_Provided passage_
★ ★ ★ ★ ★

Applicants state that, as a result of the Injunction, they would be 
subject to the prohibitions of section 9(a).
    2. Section 9(c) of the Act provides that the Commission shall grant 
an application for exemption from the disqualification provisions of 
section 9(a) of the Act if it is established that these provisions, as 
applied to Applicants, are unduly or disproportionately severe or that 
the conduct of the Applicants has been such as not to make it against 
the public interest or the protection of investors to grant the 
exemption. Applicants have filed an application pursuant to section 
9(c) seeking a temporary and permanent order exempting the Applicants 
and the other Covered Persons from the disqualification provisions of 
section 9(a).
    3. Applicants believe that they meet the standards for exemption 
specified in section 9(c). Applicants state that the prohibitions of 
section 9(a) as applied to them would be unduly and disproportionately 
severe and that the conduct of Applicants has been such as not to make 
it against the public interest or the protection of investors to grant 
the requested exemption from section 9(a).
    4. Applicants state that the alleged conduct giving rise to the 
Injunction did not involve any of the Applicants acting in the capacity 
of investment adviser, sub-adviser or depositor to any registered 
investment company or ESC, or in the capacity of principal underwriter 
for any open-end Fund or UIT (``Fund Service Activities''). Applicants 
note that none of the current or former directors, officers, or 
employees of the Applicants (other than UBS AG) had any knowledge of, 
or had any involvement in, the conduct alleged in the Complaint. 
Applicants further state that the personnel at UBS AG who were involved 
in the violations alleged in the Complaint have had no and will not 
have any future involvement in Fund Service Activities.
    5. Applicants state that the inability of the Applicants to engage 
in Fund Service Activities would result in potentially severe financial 
hardships for the registered investment companies they serve and the 
registered investment companies' shareholders or unitholders. 
Applicants state that they will distribute written materials, including 
an offer to meet in person to discuss the materials, to the boards of 
directors of the Funds (the ``Boards''), including the directors who 
are not ``interested persons,'' as defined in section 2(a)(19) of the 
Act, of the Funds, and their independent legal counsel as defined in 
rule 0-1(a)(6) under the Act, if any, regarding the Injunction, any 
impact on the Funds, and the application. Applicants state that they 
will provide the Boards with all information concerning the Injunction 
and the application that is necessary for the Funds to fulfill their 
disclosure and other obligations under the federal securities laws.
    6. Applicants also state that, if they were barred from providing 
Fund Service Activities to registered investment companies and ESCs, 
the effect on their businesses and employees would be severe. 
Applicants state that they have committed substantial resources to 
establishing an expertise in providing Fund Service Activities.

★ ★ ★ ★ ★

_Input_
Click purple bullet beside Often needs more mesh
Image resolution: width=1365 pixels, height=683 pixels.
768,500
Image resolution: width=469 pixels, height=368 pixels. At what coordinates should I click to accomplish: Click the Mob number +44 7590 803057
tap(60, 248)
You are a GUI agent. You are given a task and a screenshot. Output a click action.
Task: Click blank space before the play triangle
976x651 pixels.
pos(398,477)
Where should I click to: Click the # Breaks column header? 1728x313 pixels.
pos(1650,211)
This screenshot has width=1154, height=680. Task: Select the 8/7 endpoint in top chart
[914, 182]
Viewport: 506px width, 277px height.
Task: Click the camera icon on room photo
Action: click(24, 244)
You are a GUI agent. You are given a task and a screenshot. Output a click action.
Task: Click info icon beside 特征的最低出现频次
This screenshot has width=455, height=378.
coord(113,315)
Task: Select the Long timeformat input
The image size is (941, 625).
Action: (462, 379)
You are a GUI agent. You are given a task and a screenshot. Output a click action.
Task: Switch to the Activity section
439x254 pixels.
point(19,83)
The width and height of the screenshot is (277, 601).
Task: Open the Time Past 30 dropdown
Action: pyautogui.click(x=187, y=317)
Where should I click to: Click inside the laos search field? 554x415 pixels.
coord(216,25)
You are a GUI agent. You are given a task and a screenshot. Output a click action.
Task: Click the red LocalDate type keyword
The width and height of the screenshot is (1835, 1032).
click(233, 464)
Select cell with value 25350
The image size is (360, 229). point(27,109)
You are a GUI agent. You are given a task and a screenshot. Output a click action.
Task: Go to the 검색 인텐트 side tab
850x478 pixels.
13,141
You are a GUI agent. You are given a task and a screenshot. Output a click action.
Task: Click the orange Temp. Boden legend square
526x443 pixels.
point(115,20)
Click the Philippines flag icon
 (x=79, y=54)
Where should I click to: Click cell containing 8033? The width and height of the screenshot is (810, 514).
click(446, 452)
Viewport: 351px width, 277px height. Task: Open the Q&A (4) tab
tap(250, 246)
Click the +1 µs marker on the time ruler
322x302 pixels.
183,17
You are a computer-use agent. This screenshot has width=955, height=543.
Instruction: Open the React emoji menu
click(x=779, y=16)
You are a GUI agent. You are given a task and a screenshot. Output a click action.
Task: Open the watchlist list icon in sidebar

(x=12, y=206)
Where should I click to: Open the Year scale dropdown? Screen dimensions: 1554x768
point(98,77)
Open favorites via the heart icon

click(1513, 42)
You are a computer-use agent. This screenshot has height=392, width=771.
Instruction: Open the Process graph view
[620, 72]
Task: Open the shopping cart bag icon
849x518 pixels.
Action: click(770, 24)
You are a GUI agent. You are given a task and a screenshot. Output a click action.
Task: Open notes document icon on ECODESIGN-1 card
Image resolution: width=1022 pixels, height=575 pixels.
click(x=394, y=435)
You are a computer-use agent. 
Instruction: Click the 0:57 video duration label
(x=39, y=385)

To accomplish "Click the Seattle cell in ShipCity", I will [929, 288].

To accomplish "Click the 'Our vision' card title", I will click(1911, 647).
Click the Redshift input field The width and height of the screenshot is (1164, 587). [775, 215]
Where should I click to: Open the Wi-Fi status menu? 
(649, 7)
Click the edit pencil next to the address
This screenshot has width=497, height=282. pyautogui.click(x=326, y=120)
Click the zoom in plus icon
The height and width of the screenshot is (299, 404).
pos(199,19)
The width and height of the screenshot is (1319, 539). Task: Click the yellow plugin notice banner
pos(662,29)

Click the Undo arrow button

★ ★ ★ ★ ★

_Task instructions_
A. Translate this sentence from the provided passage into Spanish: "Applicants believe that they meet the standards for exemption specified in section 9(c)."
B. Copy out the records starting at the line with "Where should I click to: Click cell" and ending with the last line of the records, keeping both of those lines and everything between them unchanged.

_Answers to the exercise_
A. Los solicitantes consideran que cumplen los criterios de exención especificados en la sección 9(c).

B.
Where should I click to: Click cell containing 8033? The width and height of the screenshot is (810, 514).
click(446, 452)
Viewport: 351px width, 277px height. Task: Open the Q&A (4) tab
tap(250, 246)
Click the +1 µs marker on the time ruler
322x302 pixels.
183,17
You are a computer-use agent. This screenshot has width=955, height=543.
Instruction: Open the React emoji menu
click(x=779, y=16)
You are a GUI agent. You are given a task and a screenshot. Output a click action.
Task: Open the watchlist list icon in sidebar

(x=12, y=206)
Where should I click to: Open the Year scale dropdown? Screen dimensions: 1554x768
point(98,77)
Open favorites via the heart icon

click(1513, 42)
You are a computer-use agent. This screenshot has height=392, width=771.
Instruction: Open the Process graph view
[620, 72]
Task: Open the shopping cart bag icon
849x518 pixels.
Action: click(770, 24)
You are a GUI agent. You are given a task and a screenshot. Output a click action.
Task: Open notes document icon on ECODESIGN-1 card
Image resolution: width=1022 pixels, height=575 pixels.
click(x=394, y=435)
You are a computer-use agent. 
Instruction: Click the 0:57 video duration label
(x=39, y=385)

To accomplish "Click the Seattle cell in ShipCity", I will [929, 288].

To accomplish "Click the 'Our vision' card title", I will click(1911, 647).
Click the Redshift input field The width and height of the screenshot is (1164, 587). [775, 215]
Where should I click to: Open the Wi-Fi status menu? 
(649, 7)
Click the edit pencil next to the address
This screenshot has width=497, height=282. pyautogui.click(x=326, y=120)
Click the zoom in plus icon
The height and width of the screenshot is (299, 404).
pos(199,19)
The width and height of the screenshot is (1319, 539). Task: Click the yellow plugin notice banner
pos(662,29)

Click the Undo arrow button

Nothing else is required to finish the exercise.